🤖 AI Summary
This study addresses the challenge of efficiently predicting passive permeability of drug molecules across multiple artificial membrane models while balancing model performance and interpretability. Leveraging a dataset of 143 drug compounds with permeability measurements in six organ-specific PAMPA membranes, the authors establish the first multi-task quantitative structure–property relationship (QSPR) benchmark, systematically evaluating modeling approaches ranging from linear regression to pretrained Transformer architectures. The results demonstrate that, under data-scarce conditions, expert-curated physicochemical descriptors substantially outperform deep learning–based representations. This approach not only elucidates membrane-specific permeation mechanisms but also provides a reliable and interpretable modeling paradigm for permeability prediction in practical drug development settings.
📝 Abstract
We present a unique, multitask dataset comprising 143 drug and drug candidate molecules, each evaluated on in vitro, parallel artificial-membrane permeability assays (PAMPA) using six different model membranes. Using this resource, we systematically assess the effectiveness of various molecular descriptors and regression models in predicting passive membrane permeability.
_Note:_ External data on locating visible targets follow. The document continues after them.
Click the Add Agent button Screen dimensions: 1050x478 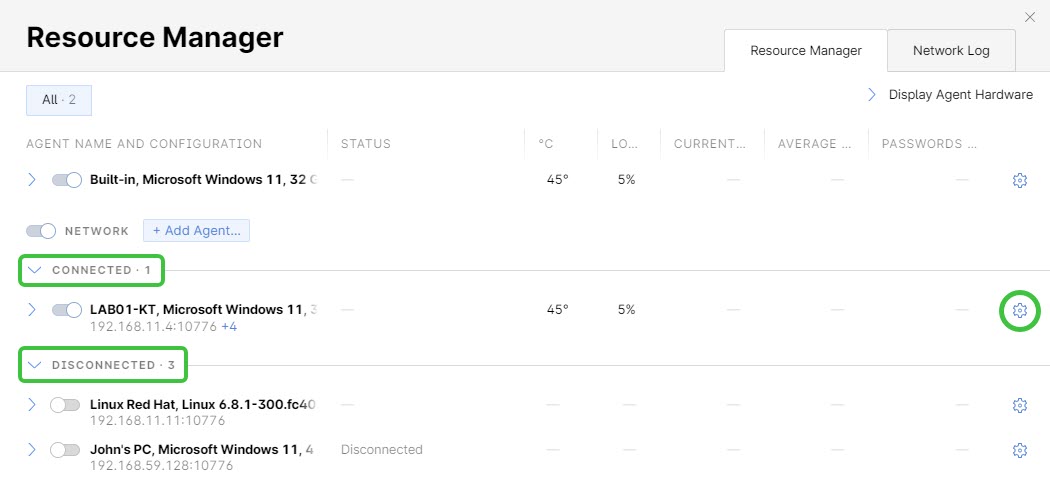pos(196,230)
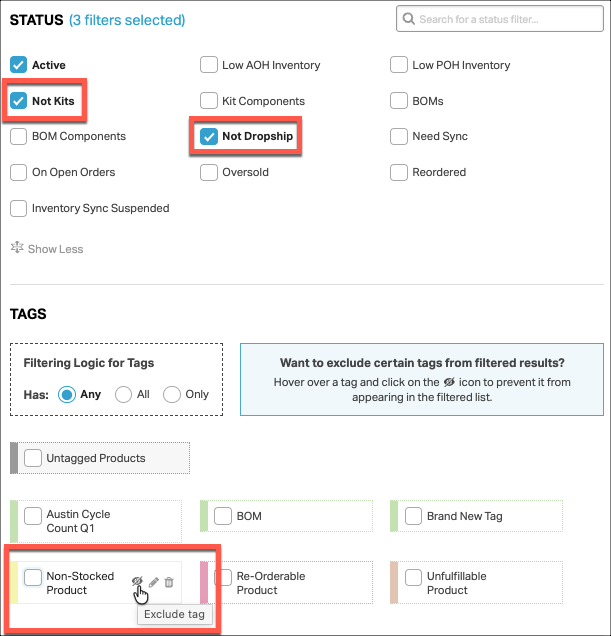Viewport: 611px width, 636px height.
Task: Delete Non-Stocked Product tag via trash icon
Action: tap(169, 582)
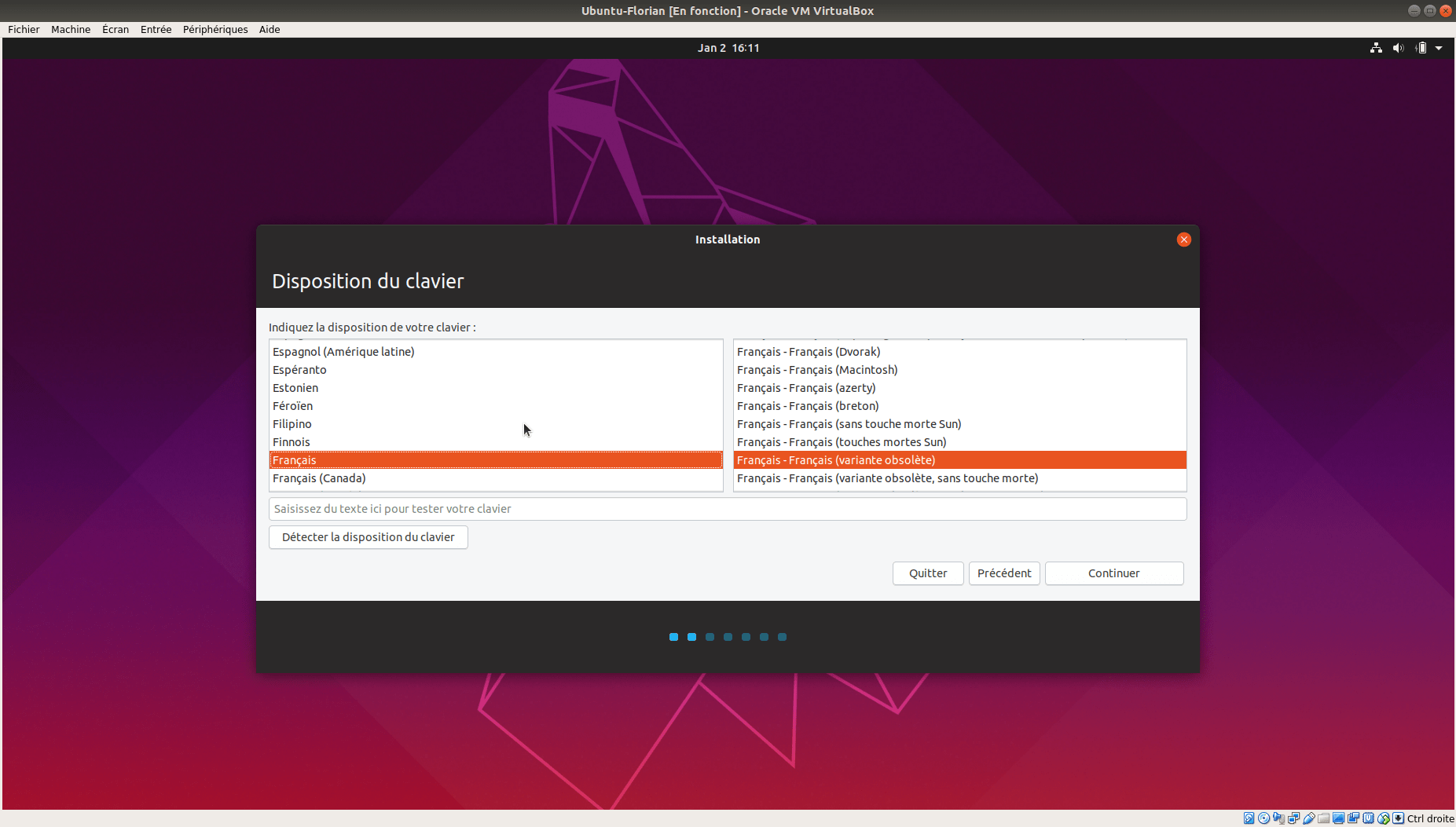Click the optical disc status icon
This screenshot has width=1456, height=827.
(x=1264, y=818)
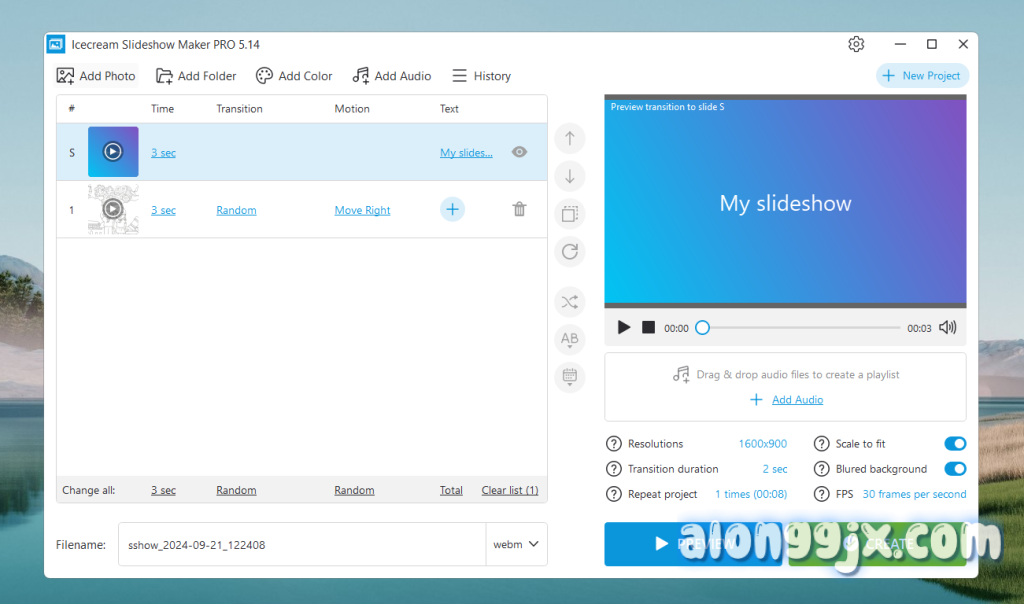
Task: Click the AB rename-sort icon
Action: click(x=570, y=339)
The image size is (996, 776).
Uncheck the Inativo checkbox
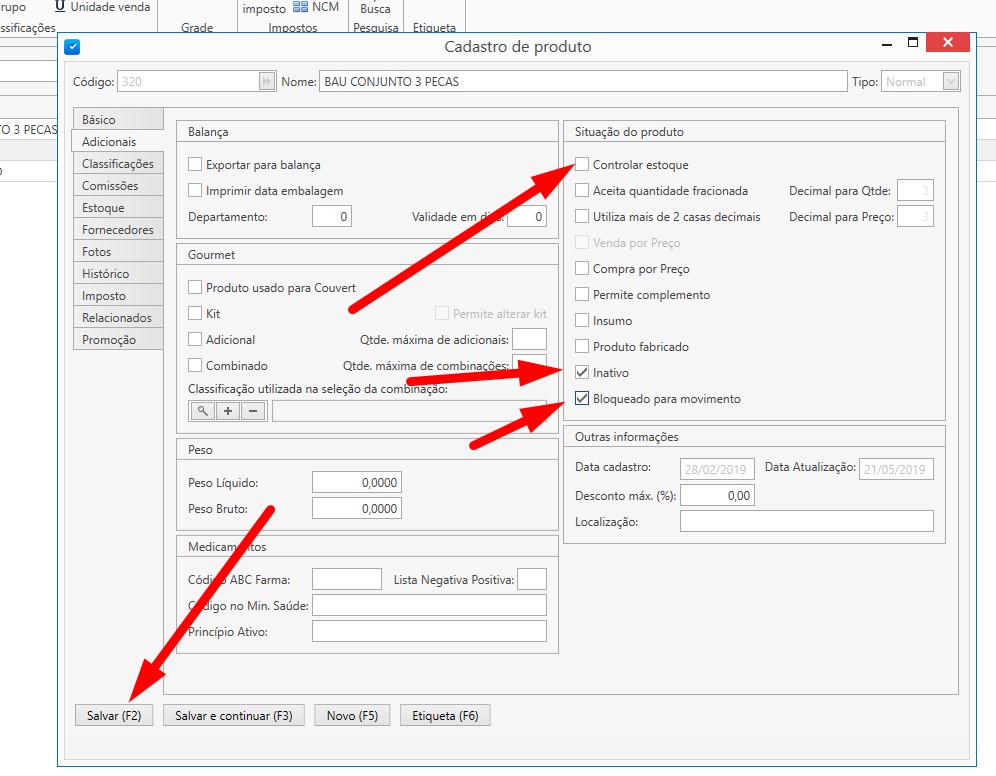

The studied models range from simple linear regression to a modern pre-trained transformer architecture. Particular attention is given to the trade-off between predictive performance and model interpretability, highlighting the challenges introduced by machine learning approaches. To our knowledge, this is the most comprehensive study on simultaneous modeling of multiple organ-specific PAMPA membranes to date, offering novel insights into membrane-specific permeability profiles.
We found that expert-designed physico-chemical property descriptors are more fitting for a limited sample size permeabilty study than deep learning based representations.